### [Work request]
Somewhere below are a line with "DeSoto CLOTHING COMPANY (813, 2130)" and a later line with "Cirques de Mafate (401, 2552)". Output exactly those lines and all lines between them.

[Saved data entries]
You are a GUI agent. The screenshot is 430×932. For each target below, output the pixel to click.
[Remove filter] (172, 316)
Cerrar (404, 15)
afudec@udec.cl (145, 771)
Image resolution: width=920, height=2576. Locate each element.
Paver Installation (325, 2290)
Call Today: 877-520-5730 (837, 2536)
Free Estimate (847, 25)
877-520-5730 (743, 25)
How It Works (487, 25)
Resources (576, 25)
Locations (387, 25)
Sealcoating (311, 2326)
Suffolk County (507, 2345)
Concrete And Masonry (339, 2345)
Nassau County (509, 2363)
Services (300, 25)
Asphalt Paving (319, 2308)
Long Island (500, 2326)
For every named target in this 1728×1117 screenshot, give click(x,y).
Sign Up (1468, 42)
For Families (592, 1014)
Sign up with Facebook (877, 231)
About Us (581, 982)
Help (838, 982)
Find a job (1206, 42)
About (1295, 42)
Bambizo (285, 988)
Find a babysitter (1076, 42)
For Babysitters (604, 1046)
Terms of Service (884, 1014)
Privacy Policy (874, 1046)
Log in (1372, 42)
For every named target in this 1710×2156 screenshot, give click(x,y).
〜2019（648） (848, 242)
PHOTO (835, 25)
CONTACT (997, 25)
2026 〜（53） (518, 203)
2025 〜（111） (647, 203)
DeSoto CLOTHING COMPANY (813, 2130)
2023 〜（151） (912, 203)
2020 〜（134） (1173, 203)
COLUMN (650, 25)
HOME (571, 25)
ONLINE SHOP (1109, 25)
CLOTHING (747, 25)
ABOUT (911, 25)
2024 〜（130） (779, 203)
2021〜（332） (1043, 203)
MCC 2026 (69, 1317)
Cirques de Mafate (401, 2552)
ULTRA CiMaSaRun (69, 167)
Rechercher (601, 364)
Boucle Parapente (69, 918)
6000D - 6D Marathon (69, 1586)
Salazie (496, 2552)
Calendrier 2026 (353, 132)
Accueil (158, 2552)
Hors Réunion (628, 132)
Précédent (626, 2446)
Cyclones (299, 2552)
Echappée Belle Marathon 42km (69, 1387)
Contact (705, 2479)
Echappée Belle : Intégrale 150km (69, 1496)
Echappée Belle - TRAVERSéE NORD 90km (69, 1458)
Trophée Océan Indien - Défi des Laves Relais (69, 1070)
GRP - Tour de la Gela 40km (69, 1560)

### [Completed exercise]
DeSoto CLOTHING COMPANY (813, 2130)
2023 〜（151） (912, 203)
2020 〜（134） (1173, 203)
COLUMN (650, 25)
HOME (571, 25)
ONLINE SHOP (1109, 25)
CLOTHING (747, 25)
ABOUT (911, 25)
2024 〜（130） (779, 203)
2021〜（332） (1043, 203)
MCC 2026 (69, 1317)
Cirques de Mafate (401, 2552)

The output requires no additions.